[[ RECORDED DATA, beginning ]]

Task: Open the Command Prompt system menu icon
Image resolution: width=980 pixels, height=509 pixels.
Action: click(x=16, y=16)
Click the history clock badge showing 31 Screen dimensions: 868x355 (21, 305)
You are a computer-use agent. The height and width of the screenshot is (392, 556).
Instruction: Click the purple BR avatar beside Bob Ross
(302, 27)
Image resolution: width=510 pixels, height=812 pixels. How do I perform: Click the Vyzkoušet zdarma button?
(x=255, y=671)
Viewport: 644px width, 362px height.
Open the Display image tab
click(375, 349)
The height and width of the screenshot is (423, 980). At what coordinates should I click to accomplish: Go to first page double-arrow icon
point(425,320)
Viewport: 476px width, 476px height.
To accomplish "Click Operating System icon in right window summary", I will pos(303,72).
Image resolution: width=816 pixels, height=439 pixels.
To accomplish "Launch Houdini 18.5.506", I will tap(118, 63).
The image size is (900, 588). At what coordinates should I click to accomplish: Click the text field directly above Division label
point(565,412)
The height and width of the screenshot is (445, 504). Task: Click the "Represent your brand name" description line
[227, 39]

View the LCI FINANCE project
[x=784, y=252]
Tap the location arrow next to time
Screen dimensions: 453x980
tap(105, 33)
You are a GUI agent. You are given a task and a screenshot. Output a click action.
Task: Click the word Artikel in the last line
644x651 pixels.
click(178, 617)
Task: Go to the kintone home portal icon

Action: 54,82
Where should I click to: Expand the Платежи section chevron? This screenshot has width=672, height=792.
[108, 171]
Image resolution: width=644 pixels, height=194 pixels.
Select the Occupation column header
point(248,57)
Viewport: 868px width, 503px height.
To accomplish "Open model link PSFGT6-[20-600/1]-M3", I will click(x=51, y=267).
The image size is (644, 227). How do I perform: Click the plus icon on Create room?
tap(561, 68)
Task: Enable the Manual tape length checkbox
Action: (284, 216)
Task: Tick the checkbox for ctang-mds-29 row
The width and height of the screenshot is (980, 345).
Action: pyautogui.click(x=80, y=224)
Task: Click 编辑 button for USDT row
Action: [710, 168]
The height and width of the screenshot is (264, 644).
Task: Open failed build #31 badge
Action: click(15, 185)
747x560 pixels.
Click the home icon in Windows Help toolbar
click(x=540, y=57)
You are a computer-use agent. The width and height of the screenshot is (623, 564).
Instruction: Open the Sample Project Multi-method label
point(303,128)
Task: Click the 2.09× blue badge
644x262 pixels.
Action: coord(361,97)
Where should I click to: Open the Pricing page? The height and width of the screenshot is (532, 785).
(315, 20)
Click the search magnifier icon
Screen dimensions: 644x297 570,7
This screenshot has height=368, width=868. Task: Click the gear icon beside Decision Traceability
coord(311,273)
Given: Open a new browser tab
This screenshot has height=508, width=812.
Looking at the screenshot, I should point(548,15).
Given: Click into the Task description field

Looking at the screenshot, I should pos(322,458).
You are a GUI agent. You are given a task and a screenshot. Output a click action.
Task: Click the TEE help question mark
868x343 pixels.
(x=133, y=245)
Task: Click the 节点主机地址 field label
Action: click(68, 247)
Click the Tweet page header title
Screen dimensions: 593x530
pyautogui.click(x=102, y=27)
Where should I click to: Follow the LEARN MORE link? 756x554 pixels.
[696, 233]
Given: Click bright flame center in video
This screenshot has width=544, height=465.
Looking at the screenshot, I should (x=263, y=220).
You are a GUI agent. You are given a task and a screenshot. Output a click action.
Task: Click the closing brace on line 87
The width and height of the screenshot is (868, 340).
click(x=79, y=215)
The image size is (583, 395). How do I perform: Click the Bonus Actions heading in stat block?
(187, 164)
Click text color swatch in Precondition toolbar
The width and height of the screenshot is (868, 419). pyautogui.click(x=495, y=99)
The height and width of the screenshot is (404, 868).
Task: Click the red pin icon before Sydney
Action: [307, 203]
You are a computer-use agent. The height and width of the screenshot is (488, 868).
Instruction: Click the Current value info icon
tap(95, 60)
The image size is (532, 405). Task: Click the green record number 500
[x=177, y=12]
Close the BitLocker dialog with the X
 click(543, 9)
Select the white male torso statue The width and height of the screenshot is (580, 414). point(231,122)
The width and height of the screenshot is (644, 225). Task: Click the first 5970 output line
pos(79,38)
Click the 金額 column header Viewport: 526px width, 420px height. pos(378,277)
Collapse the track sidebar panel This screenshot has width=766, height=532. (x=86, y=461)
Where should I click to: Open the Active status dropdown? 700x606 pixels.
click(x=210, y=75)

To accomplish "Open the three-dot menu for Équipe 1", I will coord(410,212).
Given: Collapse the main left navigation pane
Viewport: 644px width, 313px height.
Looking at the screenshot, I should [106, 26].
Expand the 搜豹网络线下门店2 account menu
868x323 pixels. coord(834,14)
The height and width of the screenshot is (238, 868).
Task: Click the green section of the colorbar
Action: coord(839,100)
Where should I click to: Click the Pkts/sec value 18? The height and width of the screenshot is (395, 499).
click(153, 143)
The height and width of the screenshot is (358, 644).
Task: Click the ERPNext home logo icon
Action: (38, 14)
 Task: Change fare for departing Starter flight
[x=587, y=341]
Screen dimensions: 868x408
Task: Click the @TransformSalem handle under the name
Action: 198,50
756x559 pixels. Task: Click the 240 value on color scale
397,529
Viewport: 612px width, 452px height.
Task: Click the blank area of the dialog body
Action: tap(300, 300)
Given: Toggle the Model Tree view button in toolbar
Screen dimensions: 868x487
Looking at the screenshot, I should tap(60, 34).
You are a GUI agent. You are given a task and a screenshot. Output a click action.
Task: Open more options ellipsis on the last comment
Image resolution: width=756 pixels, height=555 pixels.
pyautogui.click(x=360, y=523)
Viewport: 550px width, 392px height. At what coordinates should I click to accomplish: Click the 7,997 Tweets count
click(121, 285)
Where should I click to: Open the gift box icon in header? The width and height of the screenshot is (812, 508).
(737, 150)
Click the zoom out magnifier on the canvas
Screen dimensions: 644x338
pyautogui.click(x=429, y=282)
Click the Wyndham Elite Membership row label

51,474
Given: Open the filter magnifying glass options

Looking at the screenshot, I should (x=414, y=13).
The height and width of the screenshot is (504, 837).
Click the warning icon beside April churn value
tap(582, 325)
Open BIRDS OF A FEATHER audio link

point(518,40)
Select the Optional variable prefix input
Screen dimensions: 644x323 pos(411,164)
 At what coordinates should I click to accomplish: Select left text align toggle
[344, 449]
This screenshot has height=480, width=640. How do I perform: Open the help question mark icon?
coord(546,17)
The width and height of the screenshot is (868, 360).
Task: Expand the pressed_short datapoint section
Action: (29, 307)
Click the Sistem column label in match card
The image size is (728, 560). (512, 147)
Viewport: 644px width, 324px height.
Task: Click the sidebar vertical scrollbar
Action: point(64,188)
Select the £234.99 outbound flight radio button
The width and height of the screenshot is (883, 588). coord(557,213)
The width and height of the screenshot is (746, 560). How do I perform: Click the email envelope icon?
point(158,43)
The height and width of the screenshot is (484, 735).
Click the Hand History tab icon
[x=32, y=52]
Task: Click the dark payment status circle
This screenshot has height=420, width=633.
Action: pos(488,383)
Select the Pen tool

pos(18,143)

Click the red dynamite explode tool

[[ RECORDED DATA, end ]]

» TRY IT: When the entries above are retyped, each line must stay exactly as it is.

» PROBLEM SOLUTION:
Task: Open the Command Prompt system menu icon
Image resolution: width=980 pixels, height=509 pixels.
Action: click(x=16, y=16)
Click the history clock badge showing 31 Screen dimensions: 868x355 (21, 305)
You are a computer-use agent. The height and width of the screenshot is (392, 556).
Instruction: Click the purple BR avatar beside Bob Ross
(302, 27)
Image resolution: width=510 pixels, height=812 pixels. How do I perform: Click the Vyzkoušet zdarma button?
(x=255, y=671)
Viewport: 644px width, 362px height.
Open the Display image tab
click(375, 349)
The height and width of the screenshot is (423, 980). At what coordinates should I click to accomplish: Go to first page double-arrow icon
point(425,320)
Viewport: 476px width, 476px height.
To accomplish "Click Operating System icon in right window summary", I will pos(303,72).
Image resolution: width=816 pixels, height=439 pixels.
To accomplish "Launch Houdini 18.5.506", I will tap(118, 63).
The image size is (900, 588). At what coordinates should I click to accomplish: Click the text field directly above Division label
point(565,412)
The height and width of the screenshot is (445, 504). Task: Click the "Represent your brand name" description line
[227, 39]

View the LCI FINANCE project
[x=784, y=252]
Tap the location arrow next to time
Screen dimensions: 453x980
tap(105, 33)
You are a GUI agent. You are given a task and a screenshot. Output a click action.
Task: Click the word Artikel in the last line
644x651 pixels.
click(178, 617)
Task: Go to the kintone home portal icon

Action: 54,82
Where should I click to: Expand the Платежи section chevron? This screenshot has width=672, height=792.
[108, 171]
Image resolution: width=644 pixels, height=194 pixels.
Select the Occupation column header
point(248,57)
Viewport: 868px width, 503px height.
To accomplish "Open model link PSFGT6-[20-600/1]-M3", I will click(x=51, y=267).
The image size is (644, 227). How do I perform: Click the plus icon on Create room?
tap(561, 68)
Task: Enable the Manual tape length checkbox
Action: (284, 216)
Task: Tick the checkbox for ctang-mds-29 row
The width and height of the screenshot is (980, 345).
Action: pyautogui.click(x=80, y=224)
Task: Click 编辑 button for USDT row
Action: [710, 168]
The height and width of the screenshot is (264, 644).
Task: Open failed build #31 badge
Action: click(15, 185)
747x560 pixels.
Click the home icon in Windows Help toolbar
click(x=540, y=57)
You are a computer-use agent. The width and height of the screenshot is (623, 564).
Instruction: Open the Sample Project Multi-method label
point(303,128)
Task: Click the 2.09× blue badge
644x262 pixels.
Action: coord(361,97)
Where should I click to: Open the Pricing page? The height and width of the screenshot is (532, 785).
(315, 20)
Click the search magnifier icon
Screen dimensions: 644x297 570,7
This screenshot has height=368, width=868. Task: Click the gear icon beside Decision Traceability
coord(311,273)
Given: Open a new browser tab
This screenshot has height=508, width=812.
Looking at the screenshot, I should point(548,15).
Given: Click into the Task description field

Looking at the screenshot, I should pos(322,458).
You are a GUI agent. You are given a task and a screenshot. Output a click action.
Task: Click the TEE help question mark
868x343 pixels.
(x=133, y=245)
Task: Click the 节点主机地址 field label
Action: click(68, 247)
Click the Tweet page header title
Screen dimensions: 593x530
pyautogui.click(x=102, y=27)
Where should I click to: Follow the LEARN MORE link? 756x554 pixels.
[696, 233]
Given: Click bright flame center in video
This screenshot has width=544, height=465.
Looking at the screenshot, I should (x=263, y=220).
You are a GUI agent. You are given a task and a screenshot. Output a click action.
Task: Click the closing brace on line 87
The width and height of the screenshot is (868, 340).
click(x=79, y=215)
The image size is (583, 395). How do I perform: Click the Bonus Actions heading in stat block?
(187, 164)
Click text color swatch in Precondition toolbar
The width and height of the screenshot is (868, 419). pyautogui.click(x=495, y=99)
The height and width of the screenshot is (404, 868).
Task: Click the red pin icon before Sydney
Action: [307, 203]
You are a computer-use agent. The height and width of the screenshot is (488, 868).
Instruction: Click the Current value info icon
tap(95, 60)
The image size is (532, 405). Task: Click the green record number 500
[x=177, y=12]
Close the BitLocker dialog with the X
 click(543, 9)
Select the white male torso statue The width and height of the screenshot is (580, 414). point(231,122)
The width and height of the screenshot is (644, 225). Task: Click the first 5970 output line
pos(79,38)
Click the 金額 column header Viewport: 526px width, 420px height. pos(378,277)
Collapse the track sidebar panel This screenshot has width=766, height=532. (x=86, y=461)
Where should I click to: Open the Active status dropdown? 700x606 pixels.
click(x=210, y=75)

To accomplish "Open the three-dot menu for Équipe 1", I will coord(410,212).
Given: Collapse the main left navigation pane
Viewport: 644px width, 313px height.
Looking at the screenshot, I should [106, 26].
Expand the 搜豹网络线下门店2 account menu
868x323 pixels. coord(834,14)
The height and width of the screenshot is (238, 868).
Task: Click the green section of the colorbar
Action: coord(839,100)
Where should I click to: Click the Pkts/sec value 18? The height and width of the screenshot is (395, 499).
click(153, 143)
The height and width of the screenshot is (358, 644).
Task: Click the ERPNext home logo icon
Action: (38, 14)
 Task: Change fare for departing Starter flight
[x=587, y=341]
Screen dimensions: 868x408
Task: Click the @TransformSalem handle under the name
Action: 198,50
756x559 pixels. Task: Click the 240 value on color scale
397,529
Viewport: 612px width, 452px height.
Task: Click the blank area of the dialog body
Action: tap(300, 300)
Given: Toggle the Model Tree view button in toolbar
Screen dimensions: 868x487
Looking at the screenshot, I should tap(60, 34).
You are a GUI agent. You are given a task and a screenshot. Output a click action.
Task: Open more options ellipsis on the last comment
Image resolution: width=756 pixels, height=555 pixels.
pyautogui.click(x=360, y=523)
Viewport: 550px width, 392px height. At what coordinates should I click to accomplish: Click the 7,997 Tweets count
click(121, 285)
Where should I click to: Open the gift box icon in header? The width and height of the screenshot is (812, 508).
(737, 150)
Click the zoom out magnifier on the canvas
Screen dimensions: 644x338
pyautogui.click(x=429, y=282)
Click the Wyndham Elite Membership row label

51,474
Given: Open the filter magnifying glass options

Looking at the screenshot, I should (x=414, y=13).
The height and width of the screenshot is (504, 837).
Click the warning icon beside April churn value
tap(582, 325)
Open BIRDS OF A FEATHER audio link

point(518,40)
Select the Optional variable prefix input
Screen dimensions: 644x323 pos(411,164)
 At what coordinates should I click to accomplish: Select left text align toggle
[344, 449]
This screenshot has height=480, width=640. How do I perform: Open the help question mark icon?
coord(546,17)
The width and height of the screenshot is (868, 360).
Task: Expand the pressed_short datapoint section
Action: (29, 307)
Click the Sistem column label in match card
The image size is (728, 560). (512, 147)
Viewport: 644px width, 324px height.
Task: Click the sidebar vertical scrollbar
Action: point(64,188)
Select the £234.99 outbound flight radio button
The width and height of the screenshot is (883, 588). coord(557,213)
The width and height of the screenshot is (746, 560). How do I perform: Click the email envelope icon?
point(158,43)
The height and width of the screenshot is (484, 735).
Click the Hand History tab icon
[x=32, y=52]
Task: Click the dark payment status circle
This screenshot has height=420, width=633.
Action: pos(488,383)
Select the Pen tool

pos(18,143)

Click the red dynamite explode tool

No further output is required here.